During our ROBOT investigations we found a particularly weird example: We found a particularly severe variant of our vulnerability in old versions of Cisco ACE load balancers. Cisco told us that these were out of support, so they're not gonna get fixed. Turns out: they used one of them to redirect cisco.com to www.cisco.com.
Another implication of this result is: even if the transport layer security appears to be secure, it's possible that it only indicates the CDN setup, and the actual upstream servers are insecure.
Which means, a latest and greatest TLSv1.3 server you see may be ultimately backed by a vulnerable TLSv1.0 upstream server (or even unencrypted HTTP!).
This explains why nvidia.com has terrible TLS [1] config while all their other domains are ok [2] (in particular, the domains hosting the driver downloads as ok [3]).
DNS is hierarchical. If your DNS server manages example.com then you can set a delegation for a subdomain - e.g. www.example.com - to someone else. I.e. you could say "for this subdomain the nameservers from google's cloud service are responsible". You can go further and e.g. configure the google cloud service so that abc.www.example.com goes yet to another DNS service.
So a company could say "we manage the DNS for our domain inhouse, but for www. we let some other company do it and pay them for it". This is pretty standard.
> Does this mean that third parties can modify DNS entries?
Not only DNS entries, but 3rd-parties can wiretap/modify arbitrary content in all web pages if you use a CDN. That's essentially how CDNs work, you have to trust a 3rd-party if you detegate your request to a 3rd-party. I'm not saying it's necessarily bad, but there is no other way around. And in case of CloudFlare, the DNS is already fully controlled by CloudFlare.
CNAME flattening makes things kind of work, but if your CDN is using DNS to provide different IPs to different clients, doing a host lookup at your normal authoritative isn't going to work as well; ECS can help a bit, and maybe using anycast for apex domains helps; but it's a challenge to do well unless you delegate the whole domain.
> Additionally, 24.71% of these redirections contains [...] HTTP intermediate URLs.

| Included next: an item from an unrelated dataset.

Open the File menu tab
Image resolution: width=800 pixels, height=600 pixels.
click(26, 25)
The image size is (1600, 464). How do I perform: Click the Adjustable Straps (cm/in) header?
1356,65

One problem I've found is that if you have a redirect from HTTP to HTTPS, then you don't notice an extra redirect from HTTPS to HTTP (e.g. redirect from HTTPS plain domain to HTTP www, which then in the next request get upgraded from HTTP www to HTTPS www).
Combine that with the fact that it is surprisingly difficult to prevent the AWS load balancer from redirecting from HTTPS to HTTP. Literally Apache, Nginx, Tomcat, Jetty all get it wrong out of the box. I had to write this blog post to prevent myself from getting it wrong in the future: https://www.databasesandlife.com/jetty-redirect-keep-https/
The particular application I discovered that on did not accept HTTP traffic, so I discovered the extra redirect. Most people don't.
> Literally Apache, Nginx, Tomcat, Jetty all get it wrong out of the box.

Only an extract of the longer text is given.